CO2-Emissionshandel
Woidke will Unternehmen mit Klimageld unterstützen

Brandenburgs Ministerpräsident Woidke dringt auf eine Reform des CO2-Emissionshandels zur Senkung von Treibhausgasen.

    Brandenburgs Ministerpräsident Dietmar Woidke (SPD) spricht im Plenarsaal im Brandenburger Landtag in Potsdam
    Brandenburgs Ministerpräsident Dietmar Woidke (SPD) fordert ein Klimageld für Unternehmen. (IMAGO / Michael Bahlo / IMAGO / Michael Bahlo)

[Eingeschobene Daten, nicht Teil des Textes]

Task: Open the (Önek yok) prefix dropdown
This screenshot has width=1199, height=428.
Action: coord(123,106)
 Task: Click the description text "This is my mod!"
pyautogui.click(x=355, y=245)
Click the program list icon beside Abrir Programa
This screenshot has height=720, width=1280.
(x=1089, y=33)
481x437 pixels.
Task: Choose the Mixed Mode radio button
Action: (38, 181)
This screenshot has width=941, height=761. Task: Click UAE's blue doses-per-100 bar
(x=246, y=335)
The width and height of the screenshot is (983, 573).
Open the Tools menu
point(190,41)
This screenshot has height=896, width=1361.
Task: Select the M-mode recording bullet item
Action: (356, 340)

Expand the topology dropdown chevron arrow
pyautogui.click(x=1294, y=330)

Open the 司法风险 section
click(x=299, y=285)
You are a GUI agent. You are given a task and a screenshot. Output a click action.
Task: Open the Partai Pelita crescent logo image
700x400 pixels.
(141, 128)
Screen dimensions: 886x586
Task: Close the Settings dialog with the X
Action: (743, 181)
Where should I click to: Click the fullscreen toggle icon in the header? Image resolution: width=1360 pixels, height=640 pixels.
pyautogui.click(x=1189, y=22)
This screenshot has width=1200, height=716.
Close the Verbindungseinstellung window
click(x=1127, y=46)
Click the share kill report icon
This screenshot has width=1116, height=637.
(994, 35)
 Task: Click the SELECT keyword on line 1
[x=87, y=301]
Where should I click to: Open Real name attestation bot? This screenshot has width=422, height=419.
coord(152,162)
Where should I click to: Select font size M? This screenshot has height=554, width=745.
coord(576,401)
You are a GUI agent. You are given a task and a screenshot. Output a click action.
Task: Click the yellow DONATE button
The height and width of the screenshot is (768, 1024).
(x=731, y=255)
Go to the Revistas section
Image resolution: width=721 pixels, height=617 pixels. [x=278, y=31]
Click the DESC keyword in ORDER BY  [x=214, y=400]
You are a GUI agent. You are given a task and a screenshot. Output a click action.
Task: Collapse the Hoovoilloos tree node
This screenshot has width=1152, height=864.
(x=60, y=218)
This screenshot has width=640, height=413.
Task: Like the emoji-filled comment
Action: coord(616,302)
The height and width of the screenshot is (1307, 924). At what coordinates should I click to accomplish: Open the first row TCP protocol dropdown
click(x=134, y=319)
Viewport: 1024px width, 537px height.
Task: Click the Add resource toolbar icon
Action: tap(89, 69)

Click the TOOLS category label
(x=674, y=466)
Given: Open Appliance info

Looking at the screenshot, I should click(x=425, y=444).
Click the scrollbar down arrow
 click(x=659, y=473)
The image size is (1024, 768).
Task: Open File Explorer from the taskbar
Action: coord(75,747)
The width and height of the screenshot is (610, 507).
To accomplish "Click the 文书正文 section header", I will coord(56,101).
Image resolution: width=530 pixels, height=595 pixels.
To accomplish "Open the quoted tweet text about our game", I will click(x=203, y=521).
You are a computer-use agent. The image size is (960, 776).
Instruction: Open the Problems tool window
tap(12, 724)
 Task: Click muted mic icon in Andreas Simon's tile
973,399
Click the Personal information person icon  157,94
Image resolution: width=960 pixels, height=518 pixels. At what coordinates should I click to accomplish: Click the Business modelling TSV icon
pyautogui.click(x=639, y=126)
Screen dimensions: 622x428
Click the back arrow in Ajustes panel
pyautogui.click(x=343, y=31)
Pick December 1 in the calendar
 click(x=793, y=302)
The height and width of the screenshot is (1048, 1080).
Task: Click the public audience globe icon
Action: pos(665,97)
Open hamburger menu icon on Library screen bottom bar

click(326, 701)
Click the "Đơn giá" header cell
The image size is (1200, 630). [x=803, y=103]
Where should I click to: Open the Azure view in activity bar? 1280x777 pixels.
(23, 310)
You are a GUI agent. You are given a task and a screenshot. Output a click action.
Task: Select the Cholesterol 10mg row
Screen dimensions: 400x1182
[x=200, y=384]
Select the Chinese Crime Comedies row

    Der SPD-Politiker sagte dem Nachrichtenportal The Pioneer, die Einnahmen dürften nicht einfach als Verfügungsmasse in den Klima- und Transformationsfonds fließen. Das Geld müsse zurück an die Unternehmen gehen. Der Hauptgeschäftsführer des Verbands der chemischen Industrie, Große Entrup, sagte, ohne grundlegende Reformen werde der EU-Emissionshandel zum "Brandbeschleuniger für Produktionsstopps und Standortschließungen".
    Deutschland will bis 2045 klimaneutral werden - also unter dem Strich kein klimaschädliches Kohlendioxid mehr ausstoßen. Mit dem CO2-Preis, den Unternehmen und Kraftwerke mit hohem Energieverbrauch zahlen müssen, soll der Umstieg auf klimafreundliche Technologien unterstützt werden.
    Diese Nachricht wurde am 24.01.2026 im Programm Deutschlandfunk gesendet.